Exercise requirements: Please copy these rows out word for word, leaving out the pictures.

Stored data:
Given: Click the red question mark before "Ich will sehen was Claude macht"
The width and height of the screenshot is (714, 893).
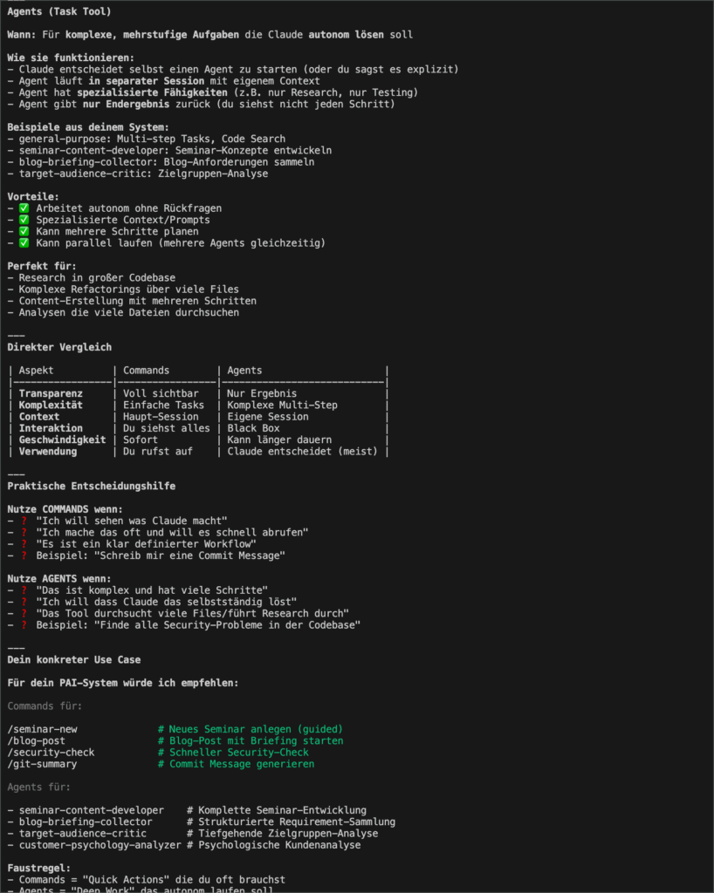Looking at the screenshot, I should click(24, 521).
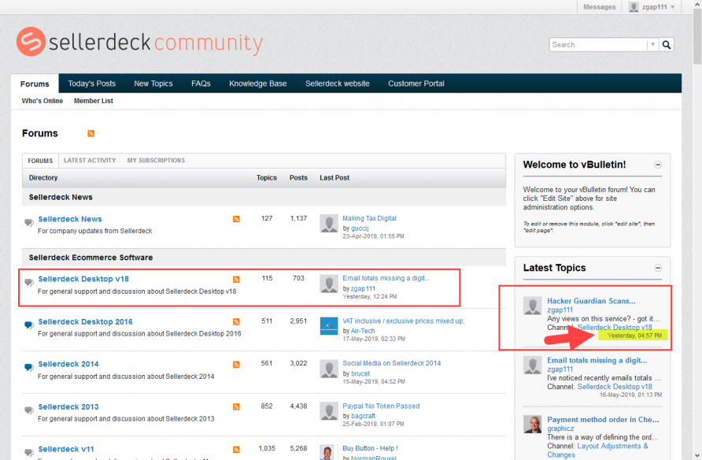Open Today's Posts in navigation bar
This screenshot has width=702, height=460.
(x=91, y=83)
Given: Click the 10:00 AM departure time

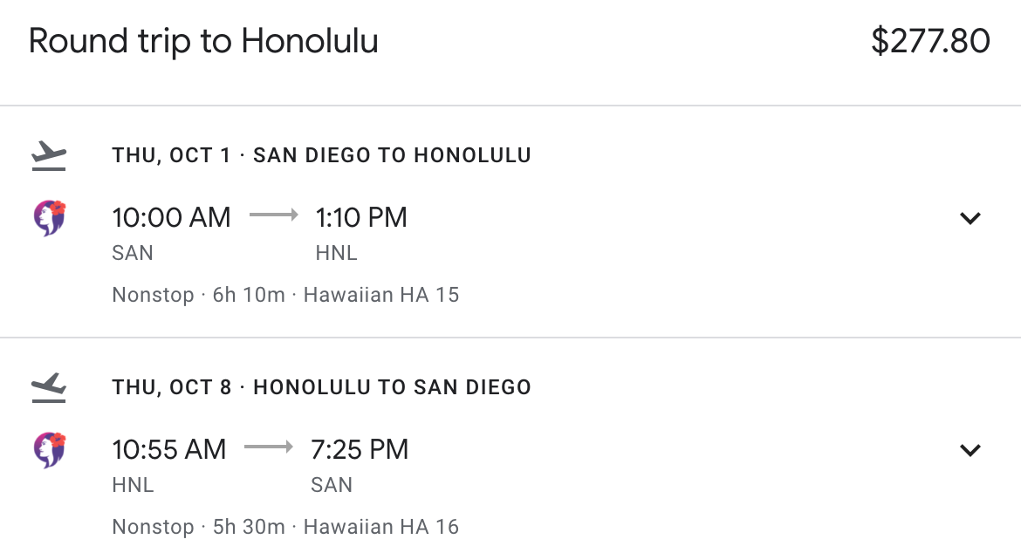Looking at the screenshot, I should click(x=172, y=217).
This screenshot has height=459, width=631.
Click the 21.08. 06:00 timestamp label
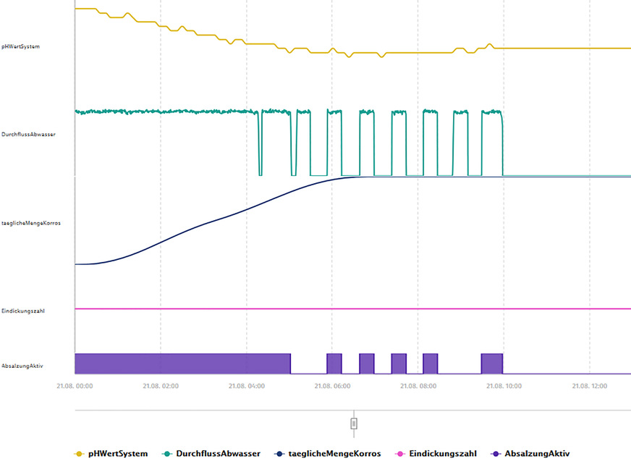tap(331, 386)
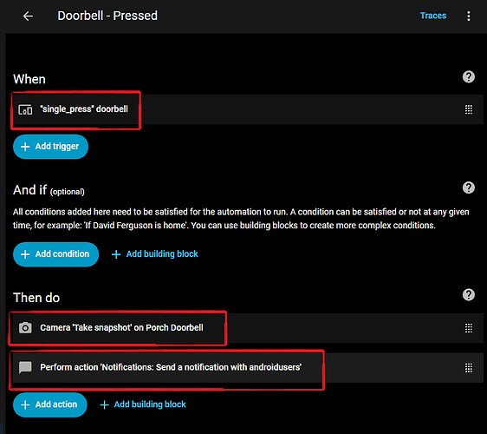Open help for the When section
Image resolution: width=487 pixels, height=434 pixels.
(468, 77)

Response to the task:
Given: Click the red question mark before "Ich will sehen was Claude macht"
The width and height of the screenshot is (714, 893).
Looking at the screenshot, I should click(24, 521).
Open Today's Posts in navigation bar
This screenshot has width=702, height=460.
(x=91, y=83)
Given: Click the 10:00 AM departure time

Looking at the screenshot, I should click(x=172, y=217).
This screenshot has height=459, width=631.
Click the 21.08. 06:00 timestamp label
tap(331, 386)
Open help for the When section
Image resolution: width=487 pixels, height=434 pixels.
(468, 77)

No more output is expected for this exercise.